Mohon tunggu...
Taufiqurrohman Syahuri
Taufiqurrohman Syahuri Mohon Tunggu... Guru - Dosen

Taufiqurrohman Syahuri, Lahir di Desa kulon kali Pemali Brebes, 02 Mei 1960. Pendidikan: SD-SMA di Brebes, S1 HTN Fakultas Hukum UII Yogyakarta (lulus 1985), S2 Ilmu Hukum UI (1993) dan S3 HTN Pascasarjana Fakultas Hukum UI (lulus tahun 2003). Pengalaman Mengajar S1 di Unib, Usahid, PTIK, U-Borobudur dan U-Yarsi; S2 di UIJ, Esa Unggul, Jaya Baya, Unib dan UIN serta S3 di Unib dan UB. Mata kuliah yang diampu antara lain: Hukum Tata Negara, Perbandingan HTN, Hukum Konstitusi, Hukum Otonomi Daerah, Teori Hukum, Teori Hukum Administrasi Negara (HAN), Politik Hukum dan Filsafat Hukum. Beberap kali menguji Disertasi Program Doktor. Karya Buku dan Publikasi : Hukum Konstitusi, 2004, Jakarta: Ghalia Indonesia; Tafsir Konstitusi Berbagai Aspek Hukum, Jakarta: Prenada 2013; Tanya Jawab Tentang MK di Dunia Maya, Jakarta: Setjen MK, 2006, Editor, Analisis Putusan Mahkamah Konstitusi, P3DI-Setjen DPRRI, 2009. Pengalaman kerja, Guru SMA Muhammadiyah 1985; Dosen UNIB sejak 1986, Pendiri S1 Hukum Usahid dan Magister Hukum Unib, Dosen FH UPNV Jakarta sejak 2019, Pernah Komisioner KY RI 210-2015, Tenaga Ahli MK RI 2003-2007; Tenaga Ahli BK DPR RI 2018, dan Sekretaris Hukum Wantimpres 2019.

Selanjutnya

Tutup

Hukum Pilihan

SKB atau Peraturan Bersama Seragam Sekolah?
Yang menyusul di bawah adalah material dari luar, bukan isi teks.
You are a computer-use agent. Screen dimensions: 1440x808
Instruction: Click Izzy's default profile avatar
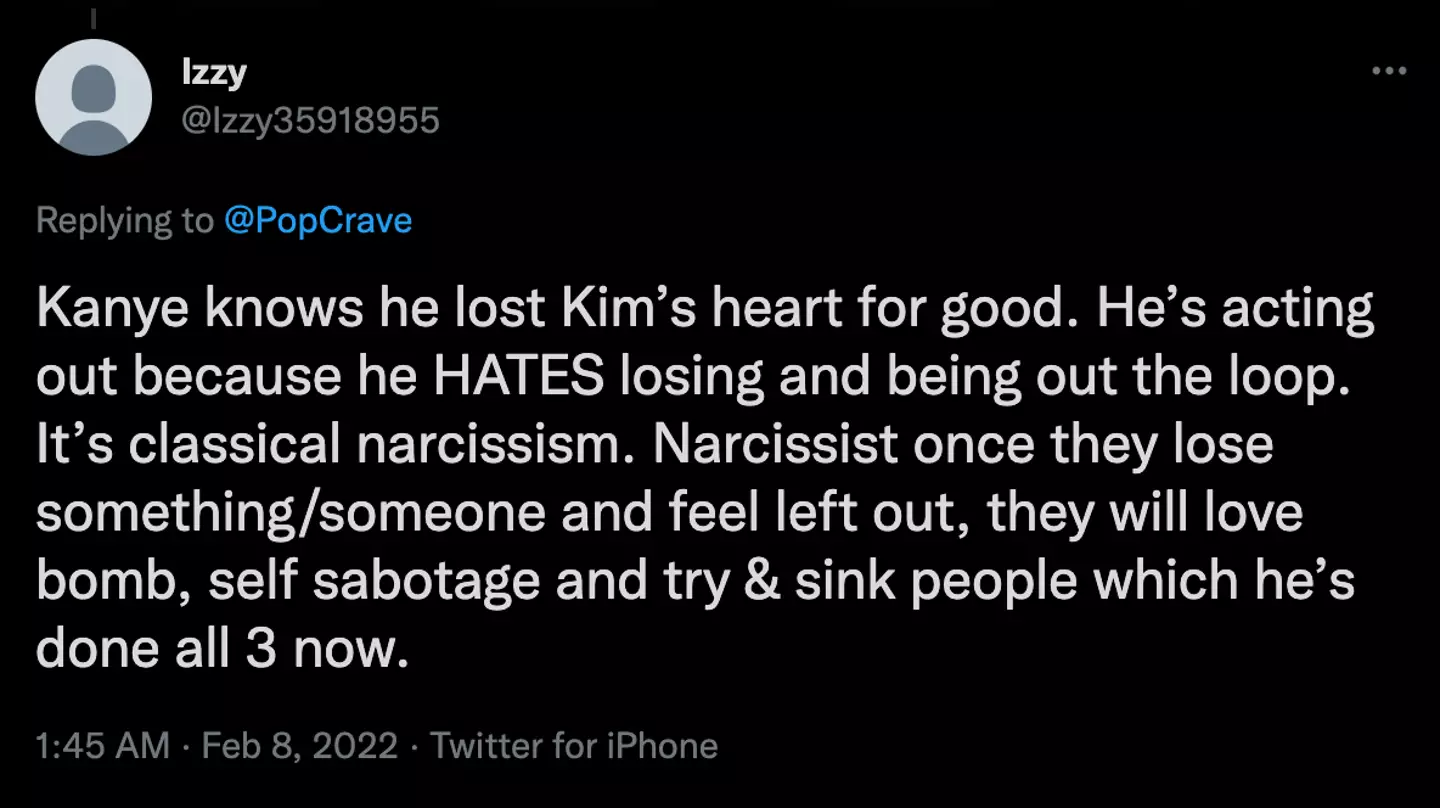(x=93, y=97)
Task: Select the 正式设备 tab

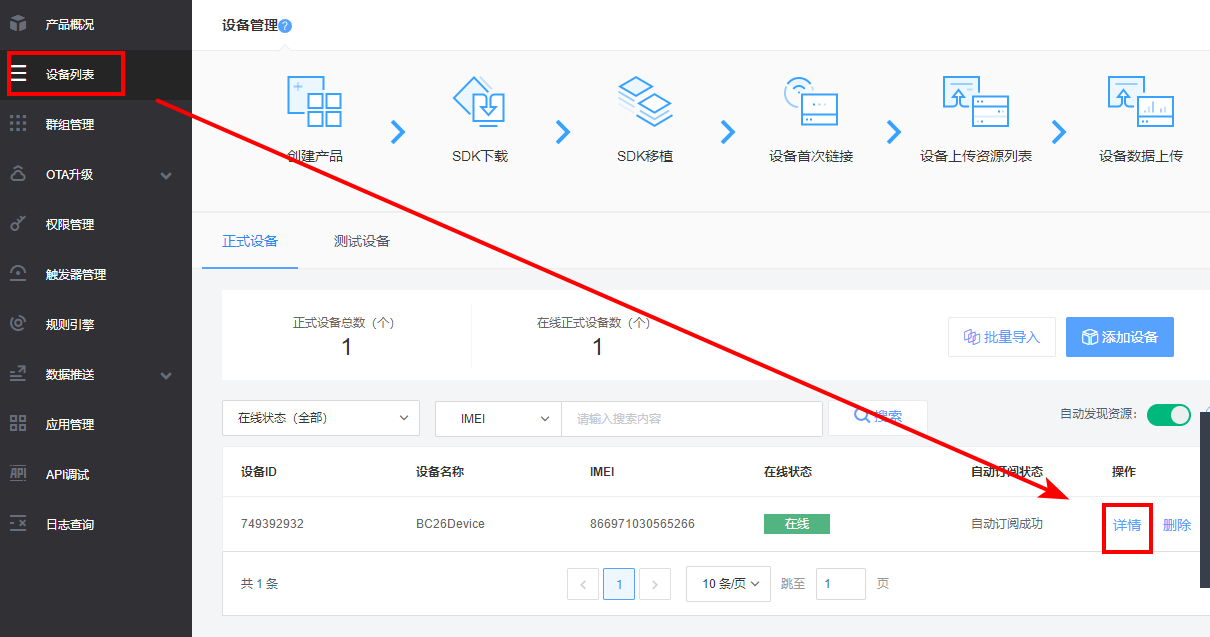Action: pyautogui.click(x=249, y=240)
19 Februari 2021   09:54 Diperbarui: 8 Maret 2021   08:49 456
+
Laporkan Konten
Laporkan Akun
Kompasiana adalah platform blog. Konten ini menjadi tanggung jawab bloger dan tidak mewakili pandangan redaksi Kompas.
Lihat foto
Hukum. Sumber ilustrasi: FREEPIK/Freepik

Taufiqurrohman Syahuri

(Pengajar Hukum Tata Negara FH UPNV Jakarta dan FH USAHID)

Dalam hitungan hari muncul dua Surat Keputusan Bersama (SKB) menteri dan pejabat tinggi mengenai larangan melakukan sesatu. Lazimnya sebuah larangan itu adalah suatu regeling atau pengaturan, bukan putusan adminsitrasi negara (beschickking ) yang sifatnya final, indivial dan kongrit. Padahal sejak tahun 2004 masalah Peraturan dan Keputusan sudah dibedakan cara penulisannya. Jika sifatnya mengatur maka ditulis Peraturan. Tulisan berikut ini akan mengkaji secara yuridis duduk sebenarnya permaslahan penulisan SKB atau Peraturan Persama (PERBA).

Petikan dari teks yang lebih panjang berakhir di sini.